Jest tak jak piszecie, że z Estonia nie ma co handlować tylko wygrywać. Ale hurraoptymizm po tych czterech meczach jest wg mnie zbyt wysoki. Paide to nawet nie komentuje, a Bodo masakrycznie zagrało w obronie, stwarzając więcej okazji przeciwnikowi niż on sobie sam stworzył 😉
Nasze kluby mogą zaliczyć również dobrze 0 wygranych dziś i jutro i się wcale nie zdziwie. Nasza piłka klubowa odpadała już prawie z każdym (amatorom dajmy spokój), nasi trenerzy nie liczą się nigdzie. Nie znajdziesz ich w dobrej lidze, nie ma ich w sztabach, ani nawet w miernych reprezentacjach jak to bywało wczesniej. Skorża podbił Bliski Wschód ale pod kątem hajsu, bo warsztatu raczej nie podreperował. Kto ostatnio poza tym pokazał się gdziekolwiek z czymkolwiek? i czemu to ma odpalić w rodzimej lidze, gdzie poza tym, że można pogadać po polsku więcej (choć nie zawsze vide Cracovia zeszły rok) trzeba mieć takie samo pojęcie o grze w piłkę? i mieć graczy. a tu przypomnę – wydrenowano ligę do cna, gdzie nazwiska które niekoniecznie kibic kojarzy już się spakowały i testują w serieB a jak ktoś stranieri błyśnie to za chwilę bukuje bilet…
Mieli obowiązek wygrać SPP,odjechać na lata,ściągać najlepszych z ligi…polski bajer póki co od lat kompromituje nasz futbol w Europie. Sheriff,Astana,Dundelange,Sparta,Omonia,Bach bach i tak dalej.Flora bedzie następna zatem.
Flora Talin do boju!!! jazda z cweLką~!
Smutne jest to że mamy takie społeczeństwo, należy tylko współczuć
dalej boli, że nikt cię nie wyczytał jako ważnego gościa na meczu z Podbeskidziem?
Bartek Kapustka pragnie grać jakby znów miał 20 lat. Dlatego z Rakowem wziął i uderzył z karnego niczym Sancho i Saka.
Co poniektórzy lebiegoniści mogą zostać w tym dwumeczu zdeflorowani…
Takie trole jak ty zostaną zdeflorowani i przecweleni jak zobaczą wynik dwumeczu.
Czyli jaki dokładnie wynik to sprawi? Rozumiem, że niepomyślny dla egg way zrobi te pieszczoty takim tro(7)om jak ty?
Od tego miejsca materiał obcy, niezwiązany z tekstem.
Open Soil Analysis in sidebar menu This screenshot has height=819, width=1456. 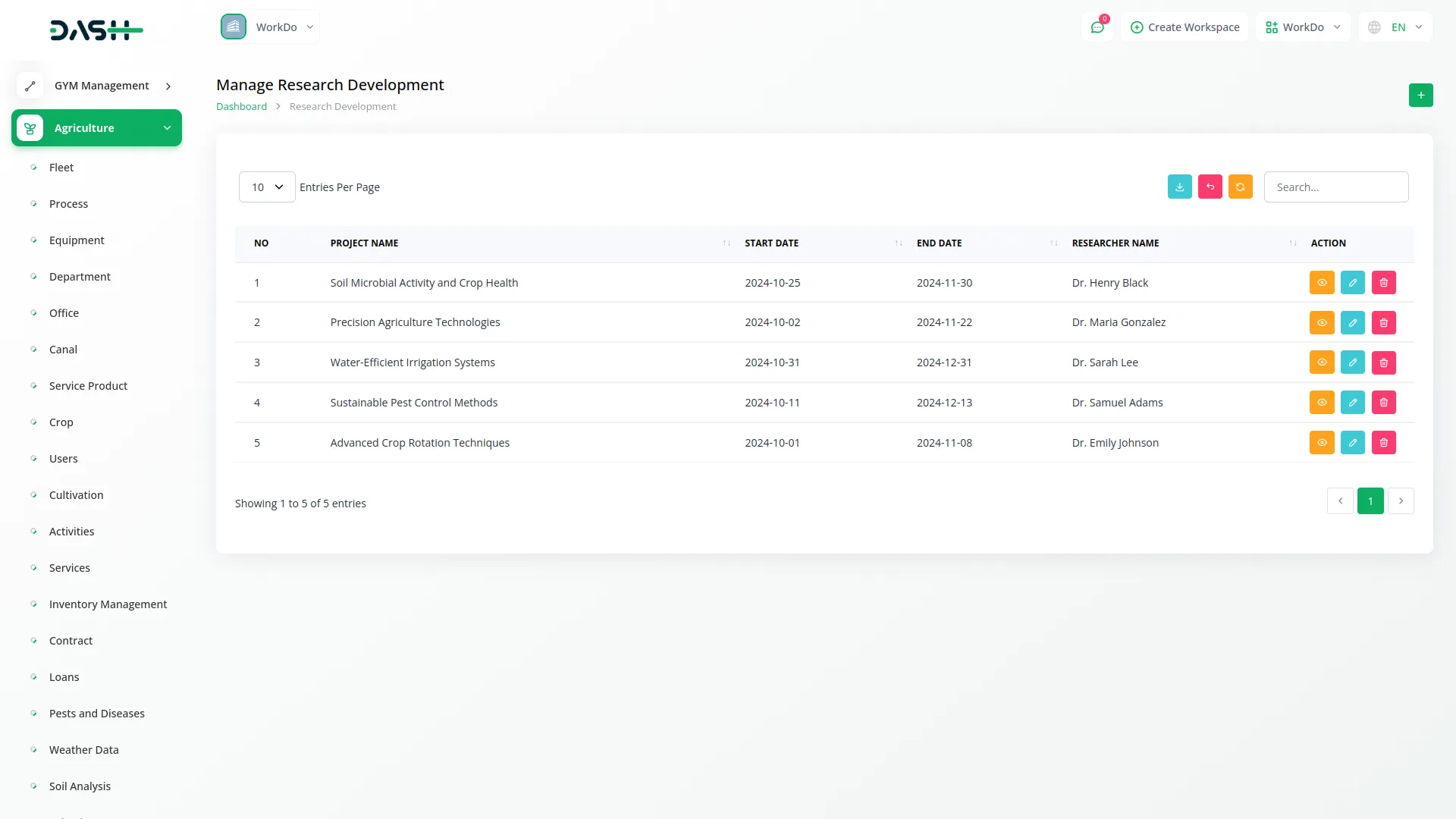point(80,786)
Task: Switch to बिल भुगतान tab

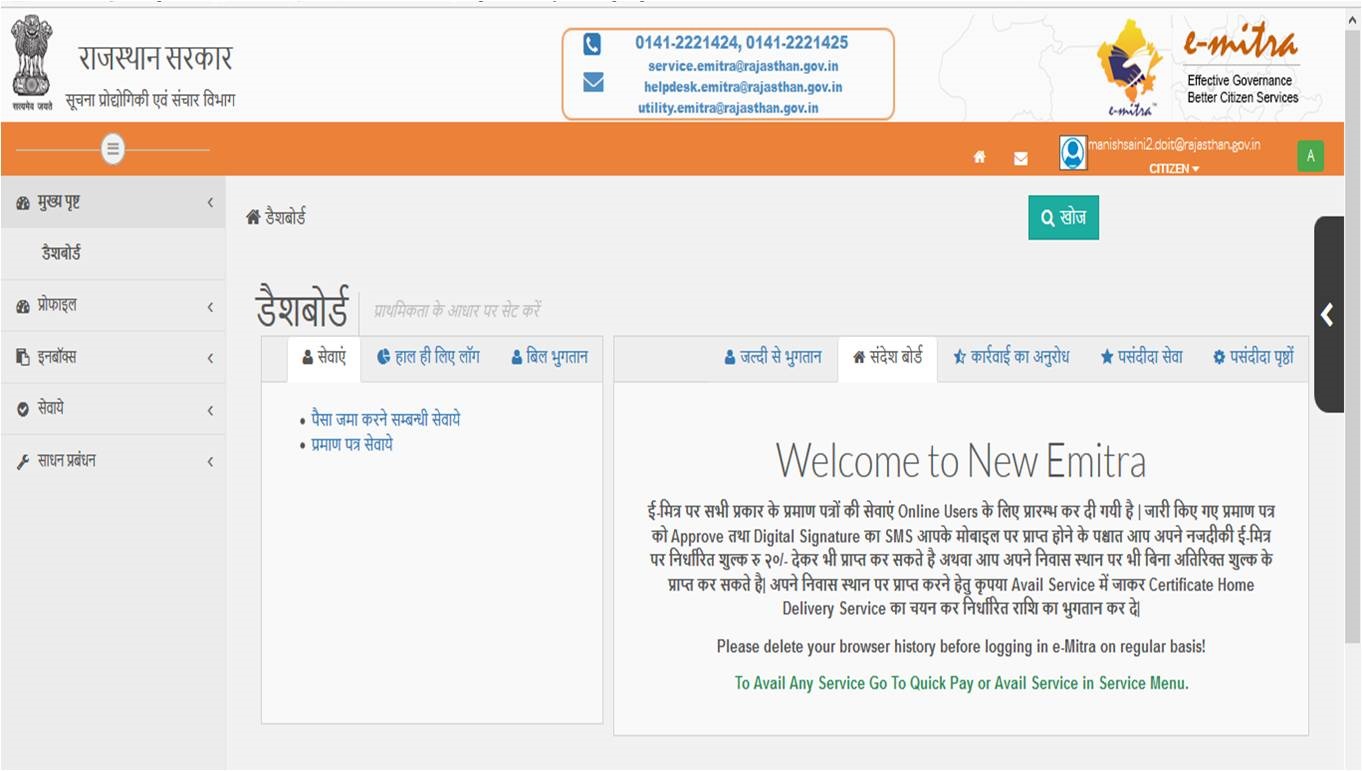Action: [549, 357]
Panie Michalak, jakiej „pierwszej od pięciu lat fazy pucharowej na międzynarodowej arenie”? Co najwyżej grupowej.
16/17 1/16 Liga Europy UEFA
Redakcjo, to już nie będzie wpierdol? A gdzie mądry Kowalczyk? Przepraszać błazny!!!
Mecz dobry do wieczornej drzemki i 1:0 po bramce Emreliego.
1:1 na 10min do konca
Czyli bedzie w pale w dwumeczu. Nie widze by Legia cokolwiek tutj ugrala. 0-0, 0-1 dla Flory dzis.